Win T, Screaton NJ, Porter JC, Ganeshan B, Maher TM, Fraioli F, Endozo R, Shortman RI, Hurrell L, Holman BF, Thielemans K, Rashidnasab A, Hutton BF, Lukey PT, Flynn A, Ell PJ, Groves AM. Pulmonary 18F-FDG uptake helps refine current risk stratification in idiopathic pulmonary fibrosis (IPF). Eur J Nucl Med Mol Imaging. 2018 Jan 16. [Epub ahead of print].
For the last 5 years, Breathing Matters has collaborated on a programme investigating the ability of PET scanning to more accurately predict prognosis in individual patients with IPF and other forms of lung fibrosis.
[Combined high resolution CT image (Left) and PET image (Right) in a patient with IPF. The CT images (A) show honey comb lung (arrow) and PET images show high signal in the honey comb area (black, at site of broken arrow). Groves et al J. Nucl Med. 2009;50:538-45.]
The newly published paper in the European Journal of Nuclear Medicine, consisted of a unique 10-year prospective study of 113 IPF patients (the largest PET study in IPF) and the first of its kind to evaluate the use of FDG (glucose metabolism) PET scanning to predict prognosis and disease progression against the current standard, Gender Age Physiology (GAP) scoring system.
The findings demonstrate that FDG (glucose metabolism) PET scanning can help identify patients with IPF who are at increased risk of death and might therefore benefit from early treatment.
The figure below shows, for the first time, that patients with IPF who have a higher lung glucose metabolism are significantly ( p<0.003) more likely to deteriorate rapidly, despite having features that would conventionally place them in a good prognostic group. This data suggests that current treatment guidelines may need to be reviewed, as currently patients placed in a conventionally favourable group are not recommended for treatment. This novel imaging biomarker may allow us to evaluate new treatments more quickly by looking for changes in PET signal in individual patients. This will mean that smaller cohorts of patients will be needed for clinical efficacy trials, with a reduction in time to bring new medicines to patients.

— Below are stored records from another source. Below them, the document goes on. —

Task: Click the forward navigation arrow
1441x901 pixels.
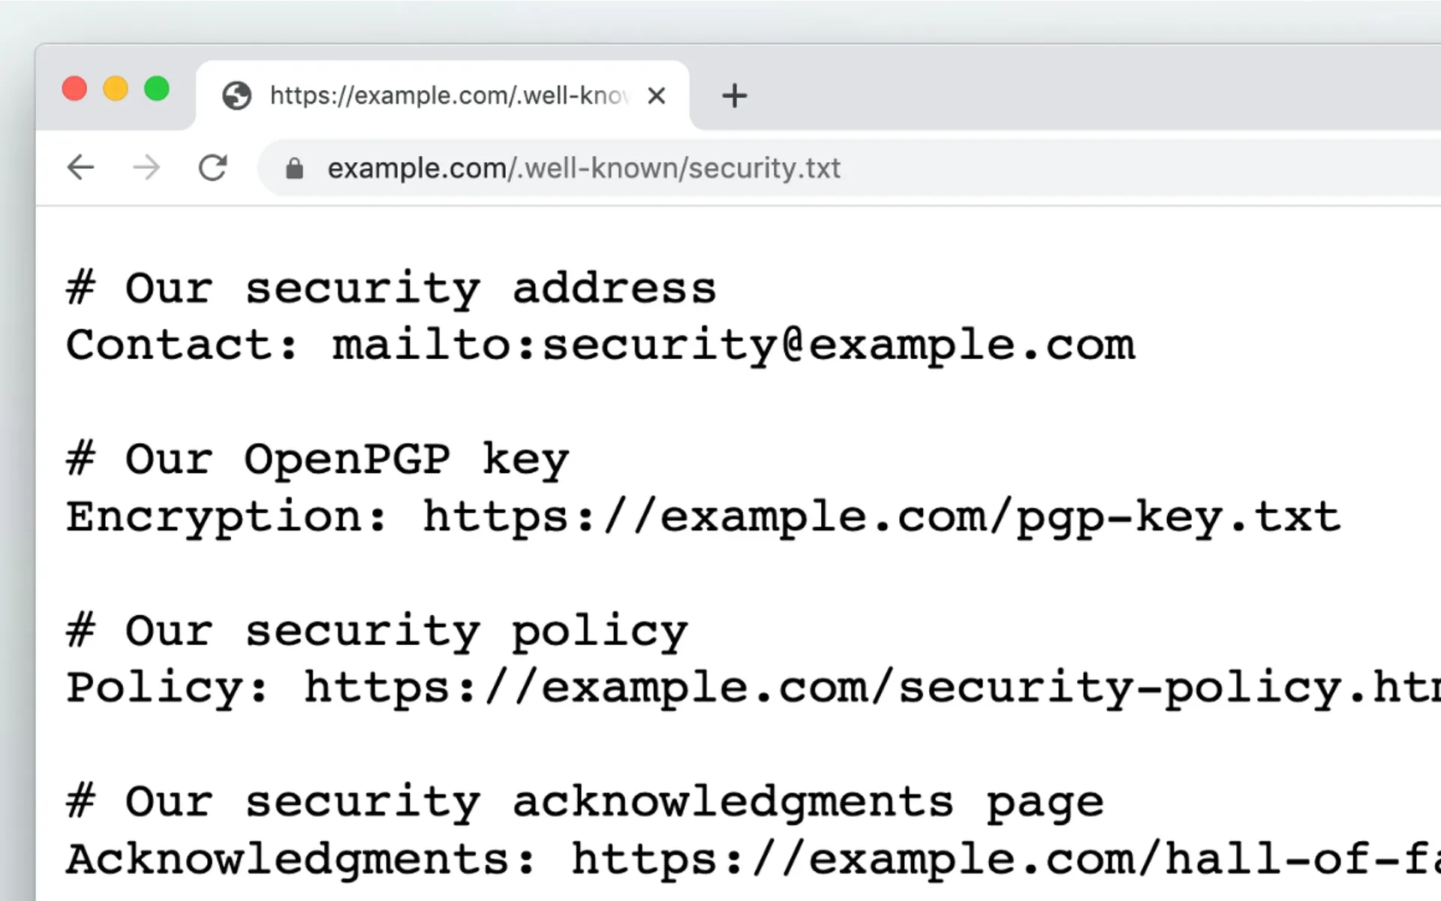Action: (x=147, y=167)
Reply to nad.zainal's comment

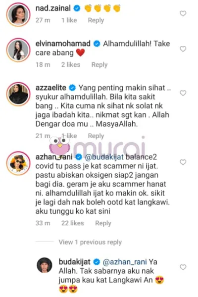tap(96, 20)
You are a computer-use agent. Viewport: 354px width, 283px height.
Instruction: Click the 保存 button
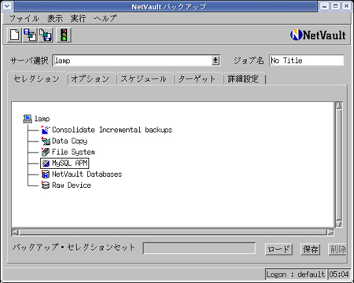[x=311, y=249]
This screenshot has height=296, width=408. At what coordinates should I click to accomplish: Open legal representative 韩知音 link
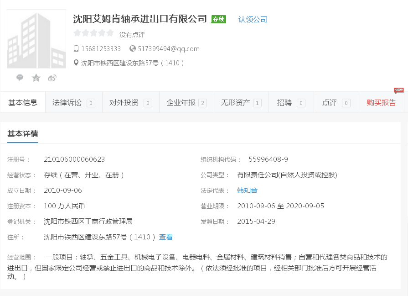(x=247, y=190)
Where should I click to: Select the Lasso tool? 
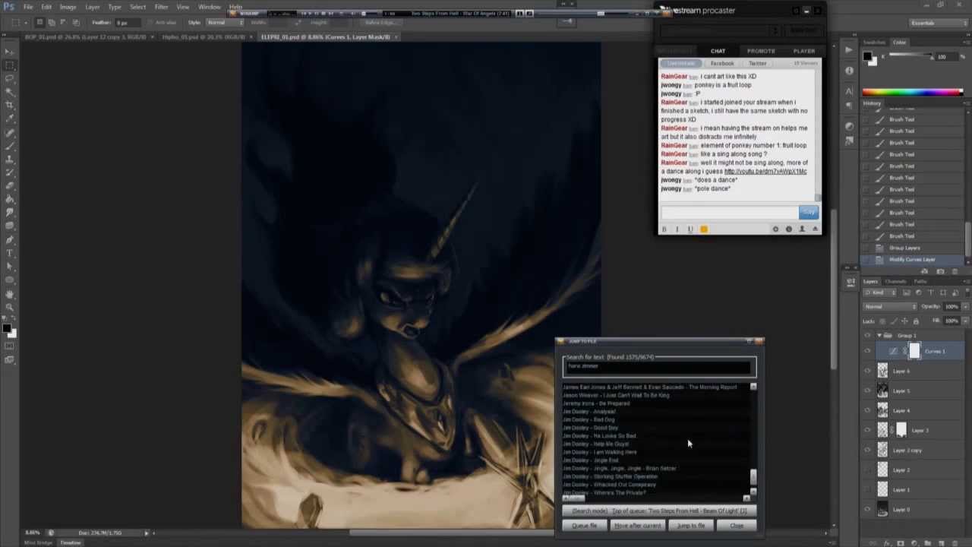[x=9, y=78]
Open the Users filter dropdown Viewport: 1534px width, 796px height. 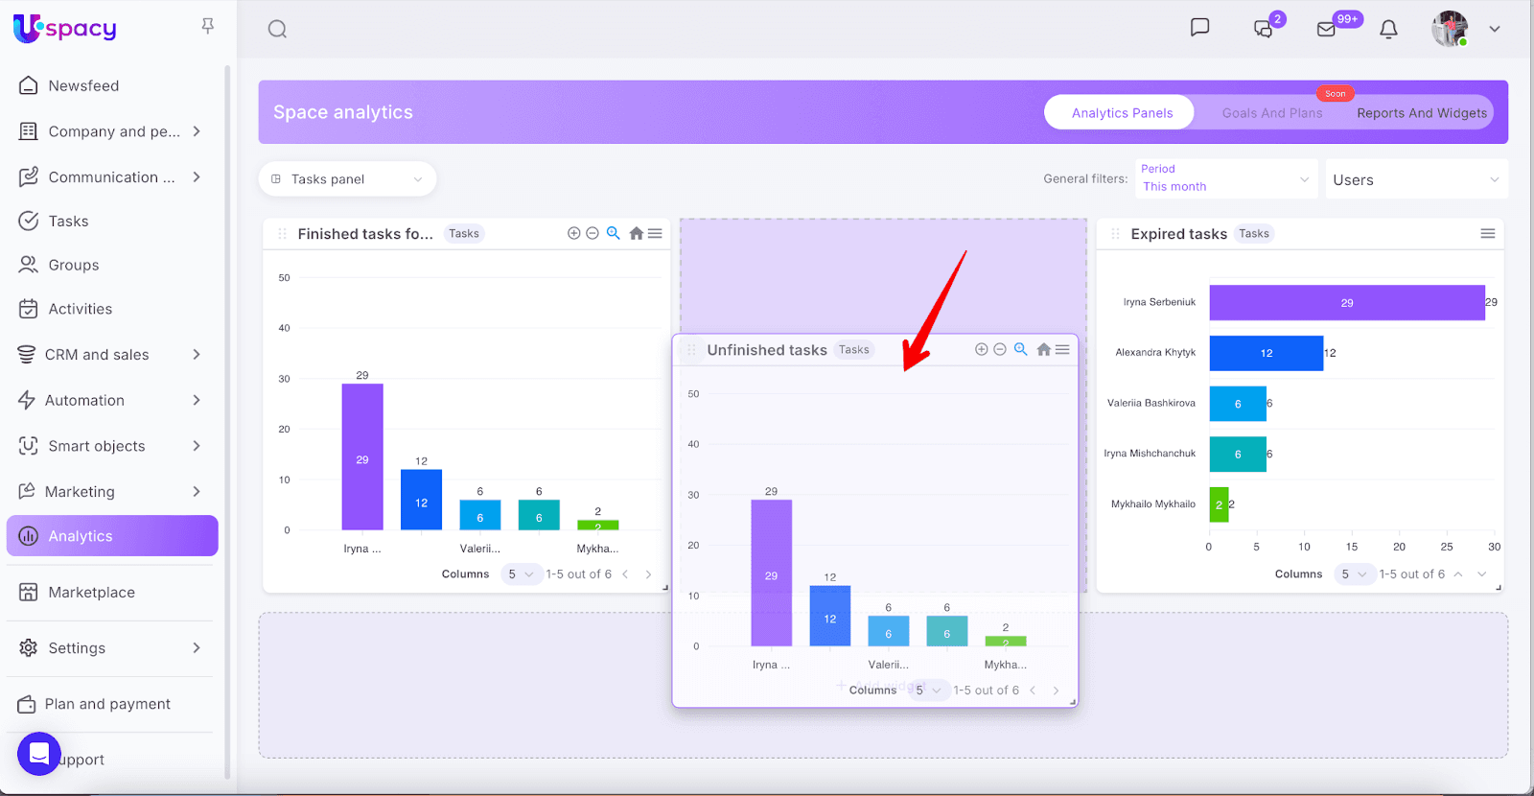[1415, 179]
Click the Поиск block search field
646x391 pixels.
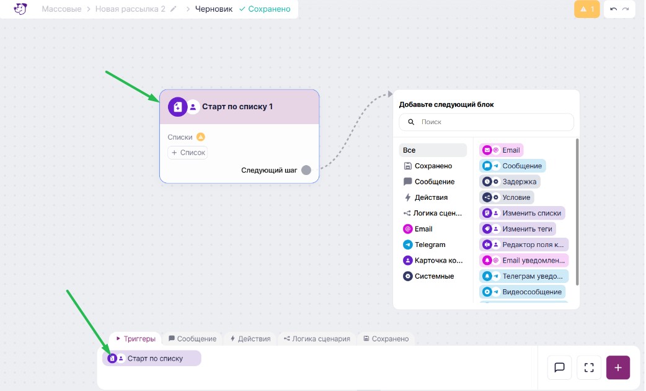click(487, 122)
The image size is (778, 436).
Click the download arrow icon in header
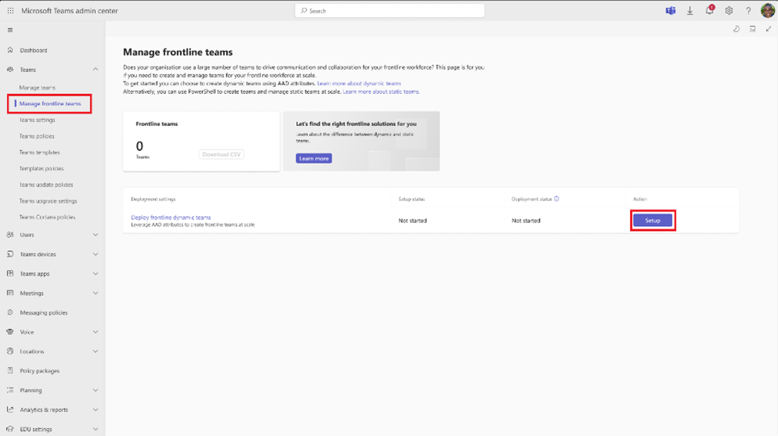(x=689, y=10)
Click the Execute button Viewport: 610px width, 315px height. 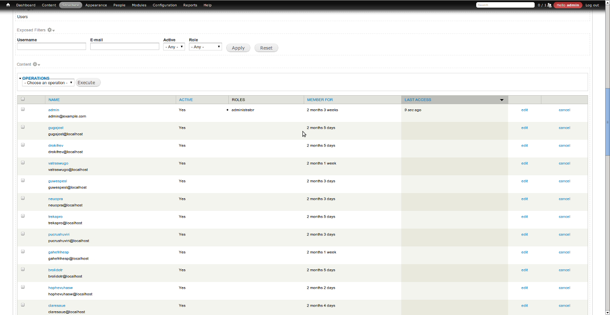(x=88, y=83)
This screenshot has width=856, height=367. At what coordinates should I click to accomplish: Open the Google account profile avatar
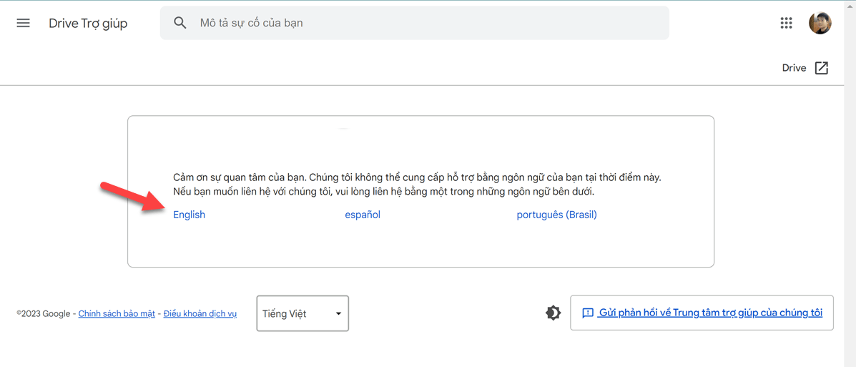click(x=820, y=23)
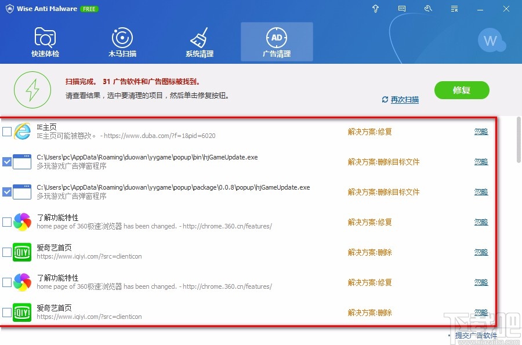Switch to the AD 广告清理 ad cleaner
The height and width of the screenshot is (345, 522).
(x=277, y=41)
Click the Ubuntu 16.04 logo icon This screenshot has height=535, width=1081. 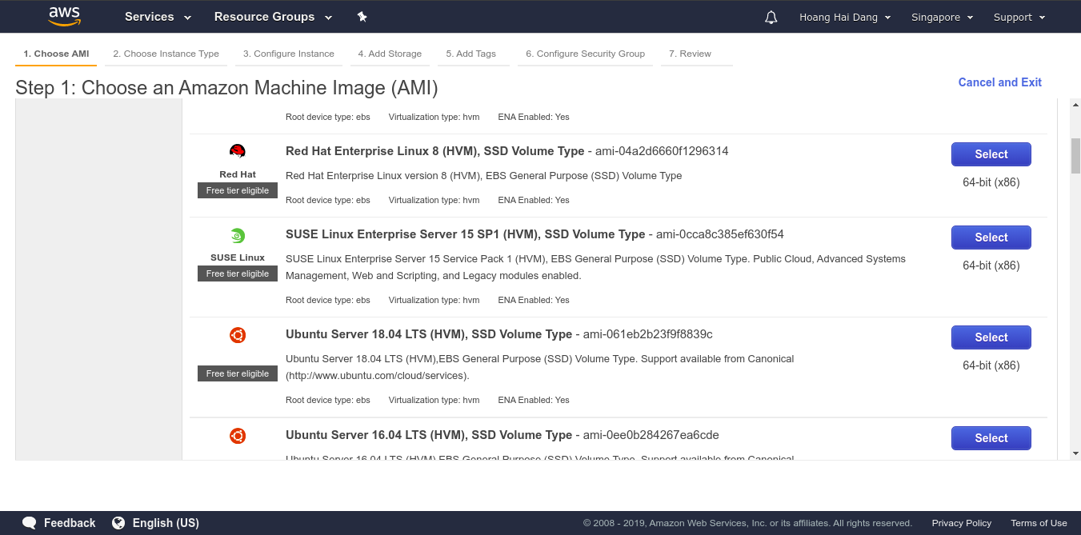tap(238, 437)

Dr Porter reports, “This is a potential game changer in the stratification of patients with pulmonary fibrosis, giving additional information that complements the current GAP score and allows us to more accurately predict outcomes for individual patients. This means that we can reassure patients with a low glucose uptake on the scan; but intensify follow-up, treatment and early transplant referral in those patients with high glucose uptake. This is better for patients and allows us to provide a more effective and efficient ILD service”.
[Published, February 2018]